Reconnaissez-vous le conte du Retour à Val d’Or ? C’est un très beau conte. Il est du recueil intitulé Contes du Pays Incertain. Hélas, vous ne reconnaîtrez rien de l’incipit du conte dans les premières images du film La dernière neige d’André Théberge, mais plutôt dans les dernières. Théberge a choisi d’adapter Ferron par le biais d’un certain réalisme psychologique, bête pernicieuse, qui impose une rythmique affublée d’explications et de justifications, et, plus compliquée, d’une lourdeur qui s’épuise et qui me semble ne pas appartenir à la langue de Ferron.

Et contrairement à Tinamer de Jean-Guy Noël, l’autre adaptation de Ferron, Théberge n’a rien conservé de la musicalité du dialogue ferronien. Gilles Vigneault est un grand acteur, mais surtout un grand musicien. À l’écran, il le prouve une fois pour toutes dans Tinamer qui donne accès à la musique des si beaux dialogues de L’amélanchier. Permettez-moi même de dire, haut et fort, qu’il en est le parfait interprète et que Louise Portal répond à sa musicalité avec des notes tout aussi riches et savoureuses.
Théberge émeut, lui aussi, lorsqu’il s’en tient au conte de Ferron, c’est-à-dire, pendant les deux dernières minutes de ce trop long film, deux minutes, qui résume assez magnifiquement ledit conte.

GILLES VIGNEAULT

En pleine promenade, je réalise que j’ai oublié mon crayon dans mon autre pantalon. Je n’ai que quatre pantalons et pourtant au moins trois fois plus de crayons que de pantalons. Je pourrais en laisser un, en tout temps, dans chacun de mes pantalons. Je me serais ainsi évité le déplaisir de le chercher partout ce crayon. De retour de ma promenade, je n’ai rien noté d’autres que l’observation qu’à nourri mon oubli, c’est-à-dire, ce que vous venez de lire. Je remarque aussi qu’une abeille est restée prise dans les maillons de mon chandail. Une abeille d’automne ? D’une main délicate, je la délivre. Elle s’envole et se frappe à la fenêtre. Qu’elles sont belles et naïves ces abeilles ! Des années après Maeterlinck, elles s’imaginent encore, comme les poètes et les peintres, que la solution est du côté de la lumière. Certaines choses ne changeront jamais.

Cette promenade devait alimenter la réflexion que je nourris à l’égard du Ciel de Québec et de mon rêve de l’adopter au Cinéma. J’en reviens vidé. Si je n’ai rien noté, j’aurai quand même pensé à Pasolini, Buñuel, Suzuki, Ford et Ozu. L’insomnie me guette encore et plutôt que de retourner à ce somnifère italien qu’est Visconti, j’appréhende la nuit blanche autrement et d’une main hésitante, je cherche dans la bibliothèque une lecture qui me réconforterait. Je trouve la poésie de Philippe Jaccottet. Il écrit et je m’en trouve instantanément mieux…

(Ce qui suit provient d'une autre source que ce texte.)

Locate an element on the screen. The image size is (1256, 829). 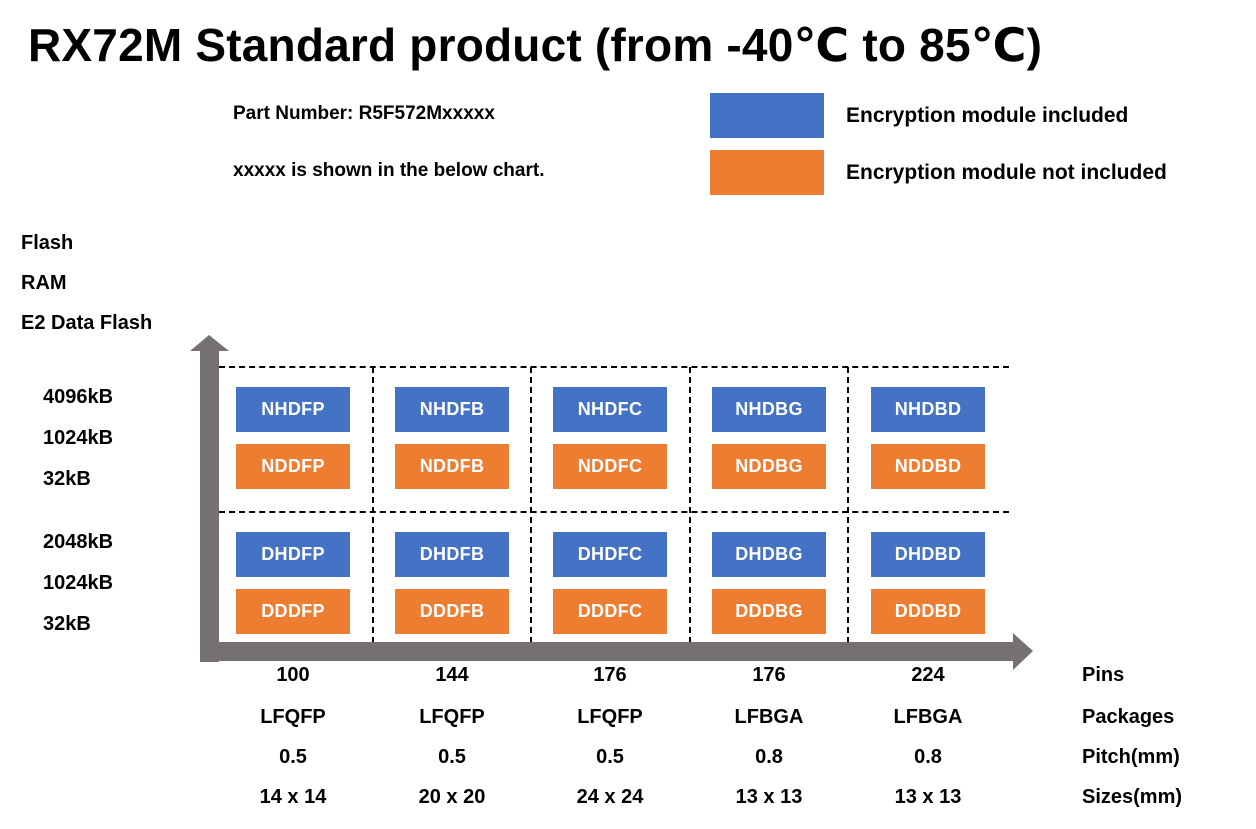
grid-line-top is located at coordinates (614, 367).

Garde intacte ta faiblesse

Je relie cependant un autre poème qui me rappelle que je ne suis qu’un vulgaire citadin, un peu comme Conan qui, en dépit de sa barbarie, se façonne un oreiller de neige pour mieux connaitre le sommeil. Ma faiblesse ? Elle sera de toutes mes créations. Je cherche pendant plusieurs minutes un autre vers susceptible de réconforter mes insécurités.

L’incertitude est le moteur
l’ombre est la source.

Ah ! Voilà qui suffit pour ce soir. Il est déjà minuit.